Fools Rush In
I’m not talking about rushing into love…
In the past, when my husband, one of my sons or someone else I care about makes me mad or appears to be angry with me, I have had a tendency to rush in and attempt to get the whole thing “fixed” as quickly as possible.
My habitual mode has been to get it out right then and there.
To speak my truth, expect the other person to share his or her perspective on the situation and to hash it all out– hopefully coming to some resolution we both can be happy with.
I cannot stand disharmony in any of my relationships. So, in an effort to restore the balance between myself and the person with whom I perceive friction, I have a habit of diving right into the situation and pushing for resolve ASAP and even if the other person does not want to talk with me about it.
This is often a foolish thing to do. My impatience with short-term dissonance usually contributes to longer-term distance in these relationships.
By rushing in– in the heat of moment– when a disagreement has cropped up between myself and my loved one, there’s generally a whole lot more drama than is necessary.
It can get confusing and difficult for either of us to clearly or effectively communicate what is most important to each of us. It’s nearly impossible to truly listen to one another because we’re each so caught up in the intensity of our individual positions.
The resolution and return to harmony that I so desperately seek is almost always more difficult to reach.
The power of the pause.
I am starting to understand how valuable not rushing in can be. I am learning the huge power in a pause.

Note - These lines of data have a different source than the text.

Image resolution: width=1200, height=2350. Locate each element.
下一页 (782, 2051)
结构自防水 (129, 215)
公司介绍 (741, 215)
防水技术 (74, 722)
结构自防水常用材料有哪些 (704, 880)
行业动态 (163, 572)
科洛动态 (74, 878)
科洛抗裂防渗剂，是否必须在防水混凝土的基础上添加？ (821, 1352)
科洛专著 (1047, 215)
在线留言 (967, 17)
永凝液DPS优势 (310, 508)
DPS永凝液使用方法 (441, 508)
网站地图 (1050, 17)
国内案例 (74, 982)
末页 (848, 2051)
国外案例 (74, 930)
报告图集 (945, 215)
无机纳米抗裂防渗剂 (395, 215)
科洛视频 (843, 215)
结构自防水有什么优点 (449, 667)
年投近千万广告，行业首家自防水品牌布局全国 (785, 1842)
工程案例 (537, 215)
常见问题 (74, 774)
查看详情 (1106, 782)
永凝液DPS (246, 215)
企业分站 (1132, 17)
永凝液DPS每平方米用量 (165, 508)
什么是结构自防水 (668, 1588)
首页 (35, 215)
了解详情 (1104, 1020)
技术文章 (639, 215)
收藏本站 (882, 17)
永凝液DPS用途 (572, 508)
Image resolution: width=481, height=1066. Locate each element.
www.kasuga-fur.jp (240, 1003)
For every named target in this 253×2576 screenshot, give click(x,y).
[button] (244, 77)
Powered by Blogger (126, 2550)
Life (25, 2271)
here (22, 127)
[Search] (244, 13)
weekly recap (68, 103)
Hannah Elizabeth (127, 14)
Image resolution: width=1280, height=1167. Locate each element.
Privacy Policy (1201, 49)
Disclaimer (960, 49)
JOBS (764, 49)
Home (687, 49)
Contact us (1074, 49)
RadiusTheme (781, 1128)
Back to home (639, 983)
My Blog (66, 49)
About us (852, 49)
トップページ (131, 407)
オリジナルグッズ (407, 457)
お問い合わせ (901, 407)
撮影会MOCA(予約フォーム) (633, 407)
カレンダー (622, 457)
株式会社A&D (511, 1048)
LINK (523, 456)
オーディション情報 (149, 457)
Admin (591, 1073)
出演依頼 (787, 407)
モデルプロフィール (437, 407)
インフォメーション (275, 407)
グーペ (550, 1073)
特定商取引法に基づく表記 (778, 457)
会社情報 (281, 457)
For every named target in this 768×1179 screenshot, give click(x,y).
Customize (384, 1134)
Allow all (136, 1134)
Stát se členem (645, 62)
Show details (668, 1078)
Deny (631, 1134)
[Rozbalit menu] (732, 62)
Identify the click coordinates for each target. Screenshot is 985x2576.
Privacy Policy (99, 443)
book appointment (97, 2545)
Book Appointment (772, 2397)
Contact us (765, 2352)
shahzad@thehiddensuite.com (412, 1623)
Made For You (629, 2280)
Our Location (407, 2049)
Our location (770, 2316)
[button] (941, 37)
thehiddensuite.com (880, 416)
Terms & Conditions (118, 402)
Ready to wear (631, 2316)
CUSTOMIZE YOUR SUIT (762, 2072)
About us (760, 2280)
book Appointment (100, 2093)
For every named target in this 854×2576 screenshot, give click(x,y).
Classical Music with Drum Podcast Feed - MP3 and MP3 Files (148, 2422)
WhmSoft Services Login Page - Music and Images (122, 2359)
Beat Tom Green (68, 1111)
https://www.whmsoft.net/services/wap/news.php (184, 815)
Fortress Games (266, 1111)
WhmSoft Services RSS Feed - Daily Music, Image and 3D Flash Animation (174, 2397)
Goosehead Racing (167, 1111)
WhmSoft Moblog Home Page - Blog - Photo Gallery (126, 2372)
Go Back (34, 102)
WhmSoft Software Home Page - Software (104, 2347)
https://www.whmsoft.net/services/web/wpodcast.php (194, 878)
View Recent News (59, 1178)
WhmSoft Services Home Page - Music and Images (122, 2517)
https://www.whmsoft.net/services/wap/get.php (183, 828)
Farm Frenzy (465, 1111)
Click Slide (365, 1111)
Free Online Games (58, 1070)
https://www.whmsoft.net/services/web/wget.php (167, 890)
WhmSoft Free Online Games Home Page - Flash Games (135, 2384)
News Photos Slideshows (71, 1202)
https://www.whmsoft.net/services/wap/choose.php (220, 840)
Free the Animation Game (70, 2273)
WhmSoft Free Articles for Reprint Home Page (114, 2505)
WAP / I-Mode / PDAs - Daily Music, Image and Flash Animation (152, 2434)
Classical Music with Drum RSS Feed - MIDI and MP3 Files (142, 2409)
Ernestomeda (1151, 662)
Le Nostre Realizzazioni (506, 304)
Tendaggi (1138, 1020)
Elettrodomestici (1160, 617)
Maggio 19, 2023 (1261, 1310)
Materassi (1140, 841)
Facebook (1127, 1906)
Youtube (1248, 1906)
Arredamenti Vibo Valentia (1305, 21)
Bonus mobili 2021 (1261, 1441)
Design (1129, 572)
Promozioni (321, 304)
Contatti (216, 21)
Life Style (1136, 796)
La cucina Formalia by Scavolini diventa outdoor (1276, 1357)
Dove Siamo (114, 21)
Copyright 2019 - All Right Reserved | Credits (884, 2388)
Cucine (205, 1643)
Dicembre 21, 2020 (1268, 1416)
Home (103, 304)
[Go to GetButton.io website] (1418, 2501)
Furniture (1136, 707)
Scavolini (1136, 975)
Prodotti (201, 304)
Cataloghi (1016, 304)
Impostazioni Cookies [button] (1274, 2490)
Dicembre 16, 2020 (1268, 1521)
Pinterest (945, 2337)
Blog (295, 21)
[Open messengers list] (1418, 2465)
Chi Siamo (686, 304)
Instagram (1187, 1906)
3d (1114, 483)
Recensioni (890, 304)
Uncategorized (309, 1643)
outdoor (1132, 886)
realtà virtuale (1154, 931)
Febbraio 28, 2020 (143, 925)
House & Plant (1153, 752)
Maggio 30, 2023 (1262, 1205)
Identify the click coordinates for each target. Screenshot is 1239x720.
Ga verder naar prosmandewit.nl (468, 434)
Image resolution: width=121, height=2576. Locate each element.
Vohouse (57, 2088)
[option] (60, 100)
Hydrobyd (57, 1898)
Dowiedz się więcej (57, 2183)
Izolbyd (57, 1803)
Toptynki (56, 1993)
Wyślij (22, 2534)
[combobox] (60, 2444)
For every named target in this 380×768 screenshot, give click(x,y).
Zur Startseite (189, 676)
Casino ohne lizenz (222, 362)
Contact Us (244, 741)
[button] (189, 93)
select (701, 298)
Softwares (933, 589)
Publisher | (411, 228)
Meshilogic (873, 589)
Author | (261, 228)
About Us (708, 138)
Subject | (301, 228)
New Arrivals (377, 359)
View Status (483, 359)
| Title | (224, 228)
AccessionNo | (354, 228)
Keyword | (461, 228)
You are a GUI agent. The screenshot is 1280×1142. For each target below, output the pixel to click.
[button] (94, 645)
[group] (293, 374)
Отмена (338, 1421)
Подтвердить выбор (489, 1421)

I’m not talking about trying to shove down the fact that something the other person said or did was upsetting to me– this just isn’t really possible. I’m also not talking about downplaying or discounting my feelings for the “sake of the relationship.” That is never beneficial to anyone.
I’m talking about giving myself and the other person the space and time to choose a response instead of merely reacting to whatever triggered the friction in the first place.
When you give your relationship the precious gift of a pause, you are providing everyone involved the opportunity to sort through all of those initial thoughts and feelings.
How many times have I ended up making inaccurate and regrettable statements to my husband or my sons in the heat of an angry or frustrated moment? How many times have I ended up making a big deal about something that later I deemed so completely inconsequential?
When I pause it is nothing short of miraculous. Getting to the heart of the matter is easier and those in-the-moment slights can be put into a more accurate perspective.
The benefit of clarity.
When you pause you can become clear about what your hurt, betrayed, suspicious, angry and frustrated feelings are all about. This clarity gives you the opportunity to decide what you are actually upset about and how you can best communicate about that with your partner.
The key difference here is that you can choose ways to communicate which will support you both staying open and engaged– able to create a resolution together– instead of one of you feeling like the attacker and the other the victim. (Both may claim the same role.)
In just about every case, when I give myself a little time and space to understand why I am upset, I discover that what has me feeling angry or hurt is vastly different than what I originally thought. Sometimes the whole thing is about a completely different person or a separate yet similar situation.
Sometimes I realize that it’s mainly about me and some need that I’m not fulfilling for myself.
When you find greater clarity about the situation you were initially triggered about, you can be more focused when you do communicate with your loved one about it.
Instead of blustering around about specific words that were purportedly spoken (which you may each remember differently), you can hone in on the dynamic that is at the root of it for you.
Because the pause and the clarity give you the chance to know what you mean in advance of your conversation, you aren’t as likely to be distracted by your own thoughts. You can actually listen with an intention to understand where the other person is coming from.
Does this mean that after a pause and after gaining clarity the conversation will be calm, cool and harmonious? Does taking a pause make the hurt, anger and frustration go away?
Not necessarily.
However, catching yourself before you rush in to try to “fix” the friction does increase your chances of– a little bit later– actually having a conversation that is productive and that allows you to more effectively make your voice heard and regain your relationship connection too.